越來越覺得身邊的世界好大,就像這首歌一樣刺耳。為何偏偏總是在想說現在終於可以安心了的時候,橫生出那麽多困難阻礙?所以久而久之,每當又有了類似的悠然的感覺時,我便下意識地試圖將它們丟棄、忘記,卻又不止一次地告訴自己:“別傻了,沒用的。”
的確,即便現在不夠快樂,即便現在想不到以後的生活會是怎樣,人生的山峰總有高低之別,並不會因為此刻你想到了什麽就瞬間改變未來的軌跡。那麽如果現在預測這些結果,以後真的遇見了,能坦然麵對嗎?還是說,到時候反而會覺得其實一切皆是命中注定,誰也逃不脫呢?
窗簾蓋住了外麵的世界,蓋住了神秘的夜晚。看不到星空,也猜不透它的真麵目究竟是璀璨還是雲霧迷蒙,我所能感受到的,隻有眼前不大的空間,這一點小小的世界。
既沒有五髒俱全,也無從談起風土人情之類的字眼,眼前的小世界與一簾之隔的大風大浪相比,怎麽說都是殘缺不全的。

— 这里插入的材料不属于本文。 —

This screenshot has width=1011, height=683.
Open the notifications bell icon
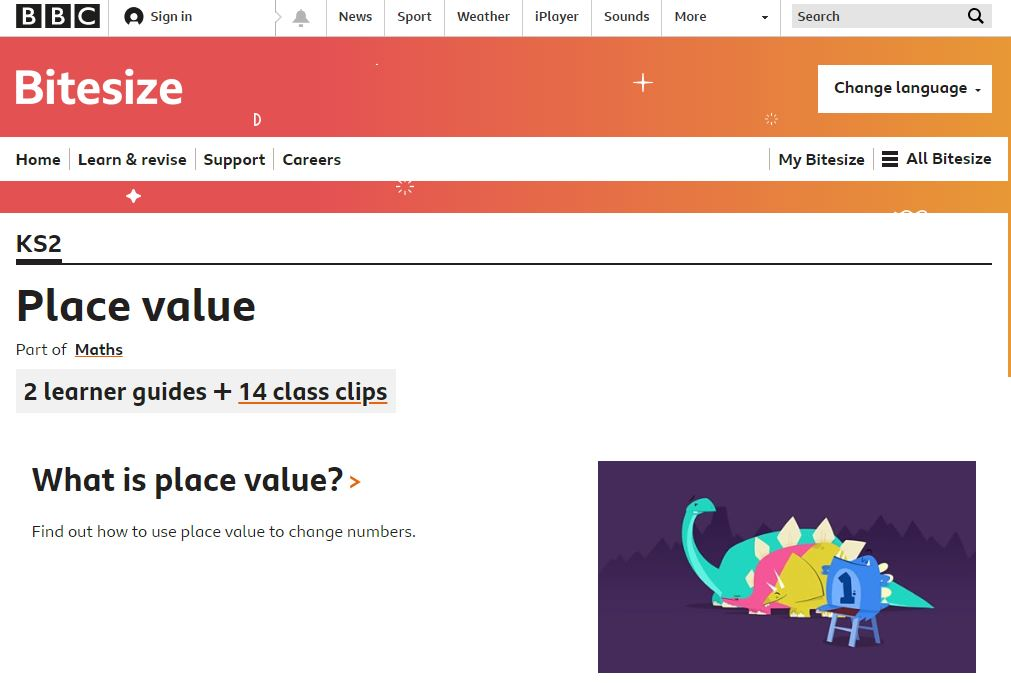(x=301, y=17)
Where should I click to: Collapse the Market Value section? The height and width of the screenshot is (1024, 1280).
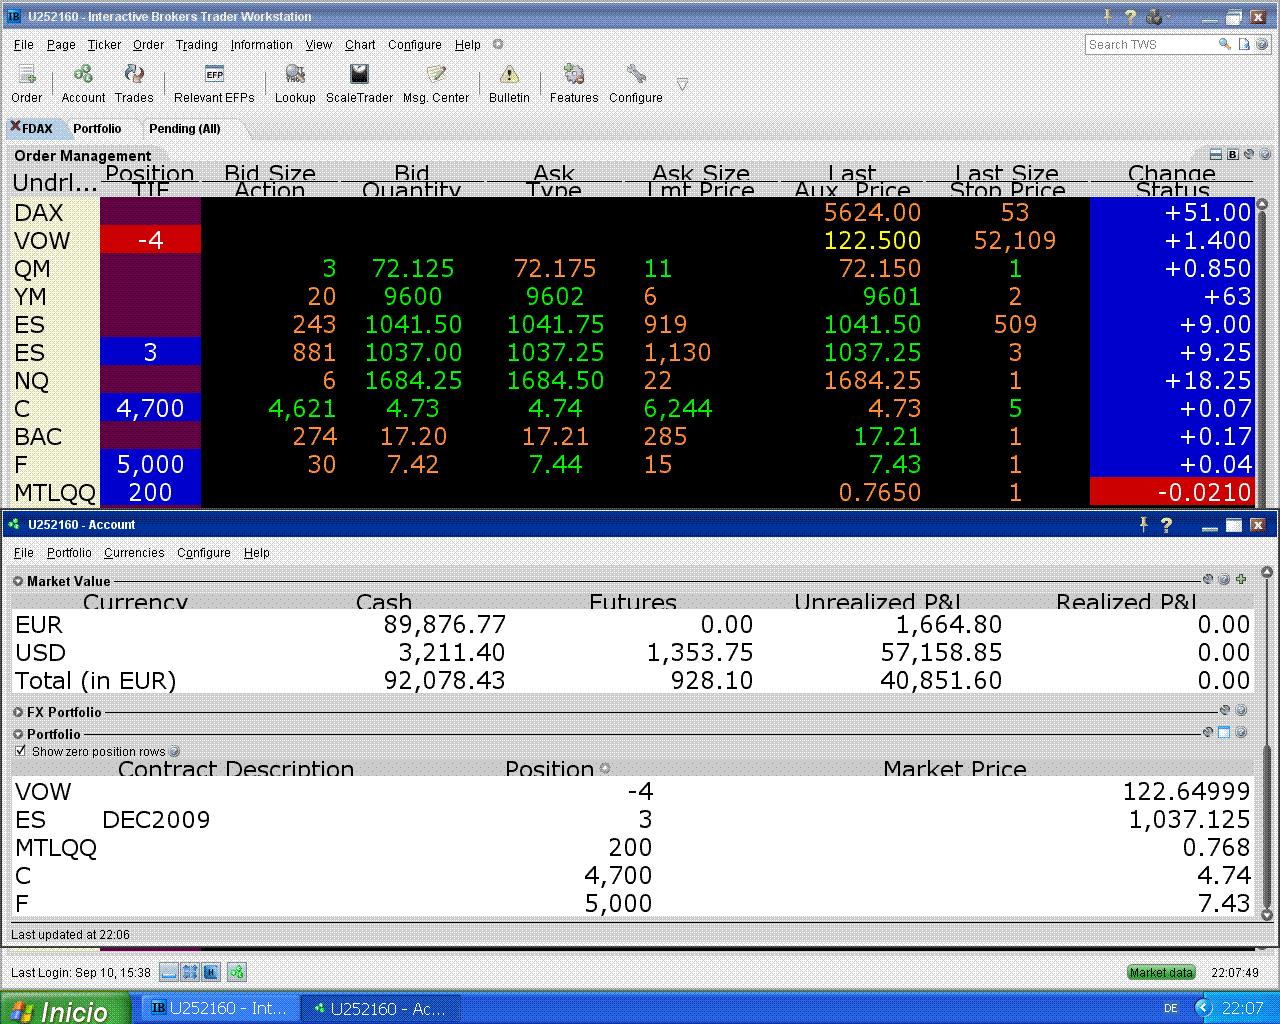click(18, 581)
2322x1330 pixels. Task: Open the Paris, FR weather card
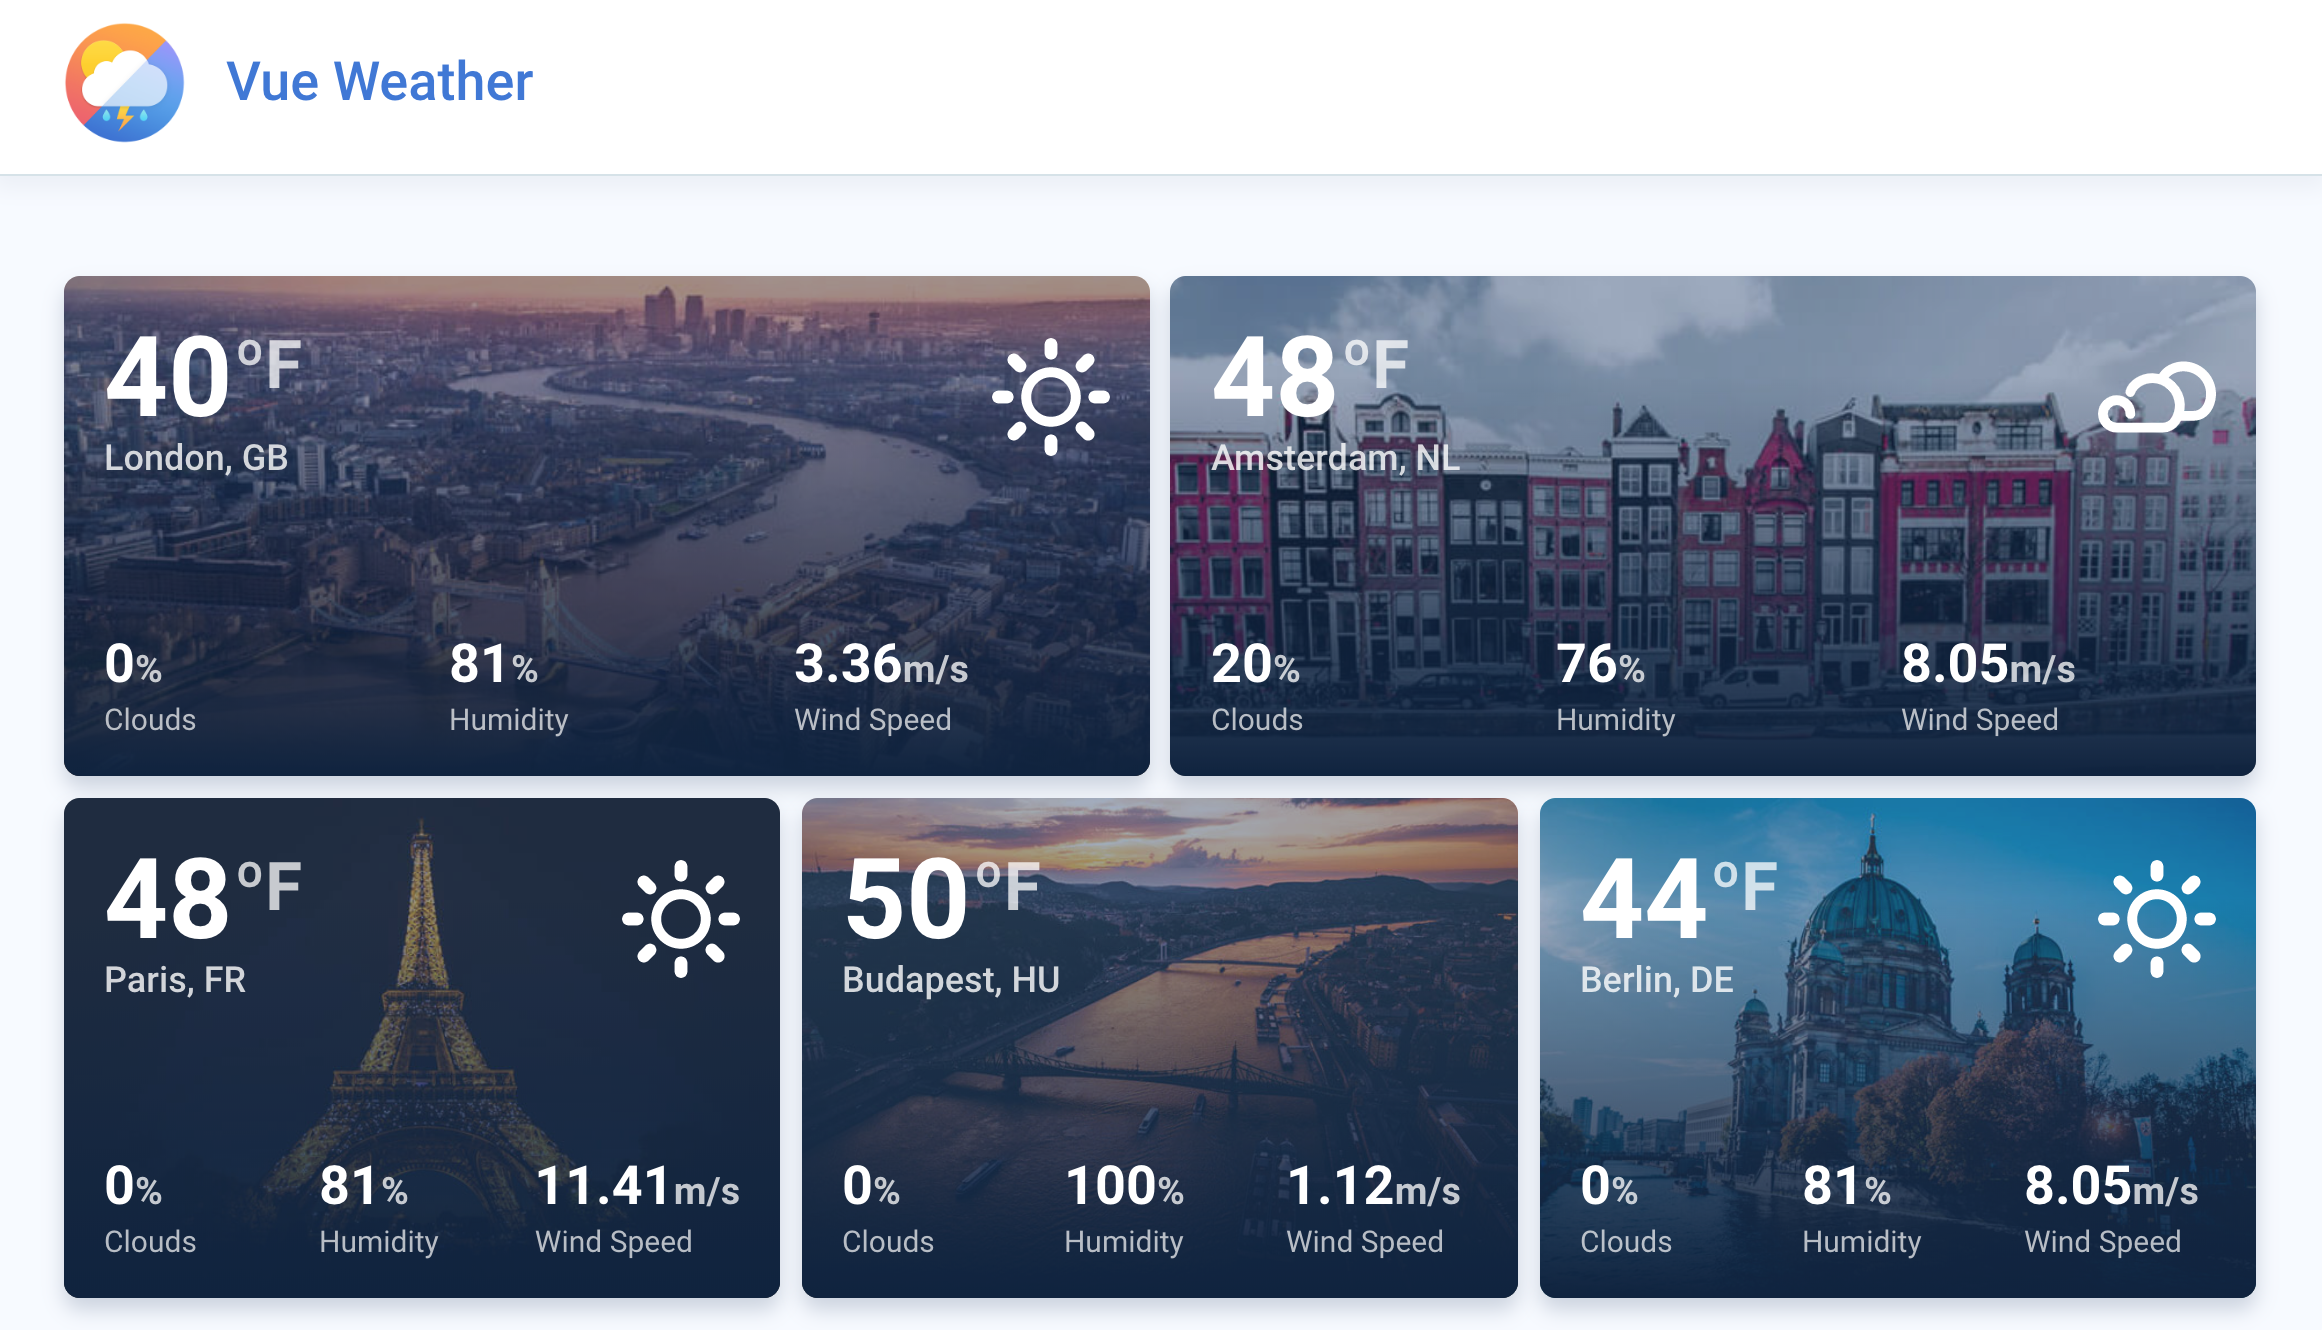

可是坐在原地,看著微弱的光亮就這樣簡單地從一個固定的角落照進來,打在外人眼中早已麻木的臉上,綻放出一絲華彩,我突然懷疑自己剛才的想法,是否忽略了周圍空間存在的本來意義。
或許我不適合待在別的什麽地方,不適合手舞足蹈、聚眾狂歡。我隻知道呆坐於一片白光的背後,想著人、事、物,把難忘的喜悅記得更清楚,把無謂輕重的痛苦忘得一幹二淨。除此之外,這個小世界應該也給不了我其他的什麽了。
找不到理由不去知足,同樣找不到理由將自己暴露在人潮湧起的街頭。很多時候我把誰都欺騙了,也讓誰都相信了,相信問題並不存在。但這些過程後來卻成了我們之間的心結,成了再強烈的陽光都無法繞開的黑夜。
如果逃避真的有用,為什麽不這樣做呢?還是真的單純在乎旁人的看法,告訴你這樣做是錯的,是不夠男子氣的。被擋在路上的滋味真的不好受,可我還是沉浸於此,不願意在抵達那個如夢似幻的極樂星球前,露出任何的破綻。為什麽反而越長大,內心越渴望周圍的界限可以變窄一點兒,不想聽從小就在老師嘴裏跳來跳去的那句“該懂事了吧”?雖然我偶爾也想問自己這個問題。
深夜裏的小世界,感受不到外麵的風雨,倒是可以依稀聽見來自記憶深處的聲音不斷侵襲。未來的某個時候,或許這世界的基礎也會像玩笑裏說的那樣屢屢崩潰,倒塌了再重新建立。